Aesop's fables go back to the beginnings of Greek culture, already appearing in the archaic poet Hesiod, for example. The legend of Aesop himself is also ancient and long-lived. There is even a Greek novel, The Life of Aesop, which describes Aesop's adventurous life as a slave with a gift for telling stories. Aesop may not have been a historical person, but the legends about him were widely known.
In classical Greece, the fables are scattered throughout all kinds of sources, such as the playwright Aristophanes and also in philosophers such as Socrates and Aristotle. The first actual collection of Aesop's fables was assembled by the scholar Demetrius of Phalerum in the late fourth century BCE, but that collection has not survived. The oldest extant collection of Aesop's fables is by Phaedrus, a freedman of the household of Augustus Caesar in Rome. Phaedrus retold Aesop's fables in iambic Latin verse, and approximately one hundred of his poems have survived; for the importance of Phaedrus in the medieval Aesopic tradition, see the notes on Medieval Fables.
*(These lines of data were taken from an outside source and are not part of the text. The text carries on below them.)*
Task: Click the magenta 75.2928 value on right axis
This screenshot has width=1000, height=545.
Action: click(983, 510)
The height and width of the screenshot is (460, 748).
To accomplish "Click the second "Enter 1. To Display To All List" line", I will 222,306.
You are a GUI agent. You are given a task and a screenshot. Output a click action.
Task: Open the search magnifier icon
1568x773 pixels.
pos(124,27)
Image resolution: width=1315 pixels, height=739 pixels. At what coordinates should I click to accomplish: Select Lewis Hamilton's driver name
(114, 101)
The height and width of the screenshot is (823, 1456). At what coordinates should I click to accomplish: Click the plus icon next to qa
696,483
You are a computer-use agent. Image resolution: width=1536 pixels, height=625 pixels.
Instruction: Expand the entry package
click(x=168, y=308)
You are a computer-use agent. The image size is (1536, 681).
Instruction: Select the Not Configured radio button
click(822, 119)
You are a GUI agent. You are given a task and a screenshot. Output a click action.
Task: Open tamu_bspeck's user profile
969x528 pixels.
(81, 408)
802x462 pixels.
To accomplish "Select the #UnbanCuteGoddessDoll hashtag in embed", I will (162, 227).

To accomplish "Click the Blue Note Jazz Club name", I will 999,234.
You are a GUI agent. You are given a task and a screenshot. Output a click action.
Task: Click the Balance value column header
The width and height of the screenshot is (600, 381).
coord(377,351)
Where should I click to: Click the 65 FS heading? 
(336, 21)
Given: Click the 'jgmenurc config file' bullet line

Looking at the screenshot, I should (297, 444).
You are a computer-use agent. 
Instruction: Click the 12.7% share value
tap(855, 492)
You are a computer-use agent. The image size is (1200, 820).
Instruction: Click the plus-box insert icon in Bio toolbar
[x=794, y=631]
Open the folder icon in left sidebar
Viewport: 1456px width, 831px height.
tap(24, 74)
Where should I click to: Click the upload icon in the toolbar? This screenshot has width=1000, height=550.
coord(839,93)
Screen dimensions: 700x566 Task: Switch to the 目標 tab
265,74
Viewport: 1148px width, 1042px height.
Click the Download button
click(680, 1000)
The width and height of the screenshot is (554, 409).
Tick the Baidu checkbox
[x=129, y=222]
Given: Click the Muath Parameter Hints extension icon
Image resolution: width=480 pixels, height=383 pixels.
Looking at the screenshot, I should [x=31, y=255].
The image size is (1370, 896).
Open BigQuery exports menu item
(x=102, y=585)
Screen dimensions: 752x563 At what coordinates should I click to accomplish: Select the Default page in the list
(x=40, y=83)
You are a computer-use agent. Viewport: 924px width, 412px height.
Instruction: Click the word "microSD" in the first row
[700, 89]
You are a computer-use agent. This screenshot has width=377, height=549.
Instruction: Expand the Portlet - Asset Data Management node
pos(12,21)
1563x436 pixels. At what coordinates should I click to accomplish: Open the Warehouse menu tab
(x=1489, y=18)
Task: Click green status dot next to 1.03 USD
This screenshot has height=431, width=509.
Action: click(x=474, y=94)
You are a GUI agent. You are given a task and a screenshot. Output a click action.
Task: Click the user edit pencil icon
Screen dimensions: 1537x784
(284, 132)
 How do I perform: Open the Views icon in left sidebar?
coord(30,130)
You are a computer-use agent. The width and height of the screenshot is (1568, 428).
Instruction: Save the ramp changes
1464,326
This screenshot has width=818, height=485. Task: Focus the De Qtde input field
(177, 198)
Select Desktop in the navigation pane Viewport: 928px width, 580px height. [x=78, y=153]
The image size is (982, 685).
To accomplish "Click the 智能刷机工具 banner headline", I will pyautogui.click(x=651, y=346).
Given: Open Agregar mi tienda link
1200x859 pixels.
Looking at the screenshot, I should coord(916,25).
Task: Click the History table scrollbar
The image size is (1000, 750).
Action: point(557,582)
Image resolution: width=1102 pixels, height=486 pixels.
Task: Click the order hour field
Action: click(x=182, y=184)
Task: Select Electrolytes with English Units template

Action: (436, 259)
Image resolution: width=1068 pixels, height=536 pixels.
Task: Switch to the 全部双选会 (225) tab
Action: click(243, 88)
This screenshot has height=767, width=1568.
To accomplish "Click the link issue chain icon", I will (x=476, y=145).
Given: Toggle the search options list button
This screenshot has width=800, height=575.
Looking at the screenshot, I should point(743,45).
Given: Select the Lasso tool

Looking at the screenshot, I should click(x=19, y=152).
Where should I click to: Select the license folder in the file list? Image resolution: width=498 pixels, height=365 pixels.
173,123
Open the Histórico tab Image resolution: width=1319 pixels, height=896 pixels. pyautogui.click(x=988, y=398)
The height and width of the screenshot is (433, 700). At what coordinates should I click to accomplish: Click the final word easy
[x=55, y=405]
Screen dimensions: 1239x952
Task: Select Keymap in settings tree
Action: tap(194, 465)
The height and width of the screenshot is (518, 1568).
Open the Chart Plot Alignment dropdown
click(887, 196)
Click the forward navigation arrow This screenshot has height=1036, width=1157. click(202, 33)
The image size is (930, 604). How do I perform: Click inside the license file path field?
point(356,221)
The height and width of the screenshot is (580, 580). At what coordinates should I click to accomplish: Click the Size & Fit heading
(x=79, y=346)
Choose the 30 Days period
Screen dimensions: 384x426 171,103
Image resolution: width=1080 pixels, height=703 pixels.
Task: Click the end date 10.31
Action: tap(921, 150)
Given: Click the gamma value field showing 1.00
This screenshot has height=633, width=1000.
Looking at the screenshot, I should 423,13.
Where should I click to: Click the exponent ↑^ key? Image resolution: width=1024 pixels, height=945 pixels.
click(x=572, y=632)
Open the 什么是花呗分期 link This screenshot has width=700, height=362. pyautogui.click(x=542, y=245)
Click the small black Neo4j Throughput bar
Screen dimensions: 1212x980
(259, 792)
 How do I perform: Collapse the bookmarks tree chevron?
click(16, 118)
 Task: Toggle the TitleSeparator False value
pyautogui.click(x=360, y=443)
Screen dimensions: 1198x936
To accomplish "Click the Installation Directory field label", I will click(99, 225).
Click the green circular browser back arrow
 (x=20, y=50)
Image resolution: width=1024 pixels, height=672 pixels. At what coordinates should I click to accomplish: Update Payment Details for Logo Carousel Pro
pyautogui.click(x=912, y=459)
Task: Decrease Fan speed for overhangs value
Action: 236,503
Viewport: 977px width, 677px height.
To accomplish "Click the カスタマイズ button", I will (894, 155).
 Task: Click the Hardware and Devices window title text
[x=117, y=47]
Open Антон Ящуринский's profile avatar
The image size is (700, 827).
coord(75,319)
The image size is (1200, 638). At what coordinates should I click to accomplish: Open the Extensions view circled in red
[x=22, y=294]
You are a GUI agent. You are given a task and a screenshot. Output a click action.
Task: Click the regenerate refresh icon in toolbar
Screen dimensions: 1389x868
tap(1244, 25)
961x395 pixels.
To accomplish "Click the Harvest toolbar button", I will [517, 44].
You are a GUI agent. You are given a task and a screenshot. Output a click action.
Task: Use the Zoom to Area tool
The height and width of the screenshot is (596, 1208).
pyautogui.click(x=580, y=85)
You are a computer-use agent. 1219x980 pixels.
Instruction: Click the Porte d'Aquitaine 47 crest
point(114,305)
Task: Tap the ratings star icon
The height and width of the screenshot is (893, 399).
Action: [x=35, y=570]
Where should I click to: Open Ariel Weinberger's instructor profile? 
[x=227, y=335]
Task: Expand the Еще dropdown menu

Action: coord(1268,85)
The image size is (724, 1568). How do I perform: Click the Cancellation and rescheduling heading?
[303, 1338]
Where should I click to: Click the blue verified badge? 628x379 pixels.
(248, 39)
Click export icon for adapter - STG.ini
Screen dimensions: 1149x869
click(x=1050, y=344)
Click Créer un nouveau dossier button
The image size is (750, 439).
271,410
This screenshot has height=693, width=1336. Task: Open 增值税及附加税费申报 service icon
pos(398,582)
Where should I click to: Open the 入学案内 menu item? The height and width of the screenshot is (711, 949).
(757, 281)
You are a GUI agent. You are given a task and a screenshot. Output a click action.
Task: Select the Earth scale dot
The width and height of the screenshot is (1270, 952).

There are two other important collections of Aesopic poetry that have survived from ancient times: the Greek iambic verses of an otherwise unknown poet by the name of Babrius (also known as “Babrias” or “Gabrias”), along with the Latin elegiac poetry of the otherwise unknown Avianus (also known as “Anianus” or “Avienus”).
In addition to these ancient sources in verse, there are several important collections of Aesop's fables in Greek prose. The origin of these prose collections is not entirely clear although they probably date back to the second or third century CE. The collections grew and evolved over time as the Byzantine scribes wove their own comments into the fables, while also adding stories to the collections, such as the Biblical tale of the trees electing a king (#726 in this book). These Greek prose fables were not known in western Europe during the Middle Ages, but during the Renaissance they began to resurface in the form of Latin translations. Some fables from the Greek prose tradition can already be found in Steinhowel's fifteenth-century Latin edition of Aesop, followed by later, more complete Latin editions in the sixteenth and seventeenth centuries, such as those by Camerarius and Nevelet.
Another important Greek prose collection is attributed to Syntipas (sometimes confusing referred to as “Sindbad”), although the actual text of these fables is probably the work of the eleventh-century Byzantine scholar Michael Andreopolous. The Syntipas collection appears to be a Greek translation of a Syriac translation of an ancient Greek original; for further information about this back-and-forth between East and West in the Aesopic tradition, see the notes on Eastern Fables.
Altogether, there are approximately 600 Aesop's fables that have survived from ancient Greece and Rome, directly or indirectly. Ben Perry's monumental Aesopica provides a detailed inventory of these Greek and Latin fables, along with the earliest version of each text. In this book I've included 500 of those Greek and Roman fables, and you will find the Perry number for each one listed in the notes. For all the Greek fables, I have used a variety of Latin translations, including Renaissance translations as well as modern ones. For information about the various Latin translations, see the Bibliography.
Finally, I have also drawn on an important ancient Greek source that Perry did not include in his inventory of the ancient fables: Aelian, a Roman rhetorician of the early third century CE who wrote in Greek. In his collection of anecdotes known as the Varia Historia and in his compendium of animal lore known as De Natura Animalium, Aelian recorded many popular stories that I believe can be classified as Aesop's fables. For example, the traditional Aesopic corpus already includes several stories about the Cynic philosopher Diogenes, and Diogenes was also a favorite subject of Aelian (see #878). Aesopic or not, I hope you will enjoy the dozen stories from Aelian that you will find in the pages of this book.